START Records supplied

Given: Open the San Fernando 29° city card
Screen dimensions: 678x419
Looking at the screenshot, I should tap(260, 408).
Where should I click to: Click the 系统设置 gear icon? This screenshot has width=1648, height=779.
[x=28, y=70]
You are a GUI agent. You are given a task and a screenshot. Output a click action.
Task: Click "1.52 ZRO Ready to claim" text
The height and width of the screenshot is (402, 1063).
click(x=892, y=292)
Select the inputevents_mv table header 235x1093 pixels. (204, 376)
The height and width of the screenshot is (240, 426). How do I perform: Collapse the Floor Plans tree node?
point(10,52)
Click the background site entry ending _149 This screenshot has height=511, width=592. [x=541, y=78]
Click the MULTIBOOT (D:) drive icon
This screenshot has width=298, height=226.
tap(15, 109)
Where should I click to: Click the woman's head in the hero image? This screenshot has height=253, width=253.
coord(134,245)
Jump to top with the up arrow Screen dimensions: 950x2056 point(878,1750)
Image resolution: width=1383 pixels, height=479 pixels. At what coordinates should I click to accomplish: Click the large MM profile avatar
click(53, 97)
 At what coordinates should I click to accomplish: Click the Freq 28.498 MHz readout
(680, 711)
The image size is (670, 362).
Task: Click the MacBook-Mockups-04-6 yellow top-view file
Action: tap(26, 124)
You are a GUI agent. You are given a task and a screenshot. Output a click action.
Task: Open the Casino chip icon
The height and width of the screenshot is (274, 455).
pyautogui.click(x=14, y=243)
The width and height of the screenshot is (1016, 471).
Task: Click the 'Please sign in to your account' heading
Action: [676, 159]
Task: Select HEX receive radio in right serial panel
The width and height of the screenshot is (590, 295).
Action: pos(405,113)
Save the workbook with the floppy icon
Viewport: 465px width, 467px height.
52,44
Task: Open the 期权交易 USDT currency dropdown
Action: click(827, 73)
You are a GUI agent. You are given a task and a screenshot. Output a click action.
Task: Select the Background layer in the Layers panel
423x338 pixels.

END Records supplied

Copy out each line of the data that includes the string "Select".

Select the inputevents_mv table header 235x1093 pixels. (204, 376)
Task: Select HEX receive radio in right serial panel
Task: Select the Background layer in the Layers panel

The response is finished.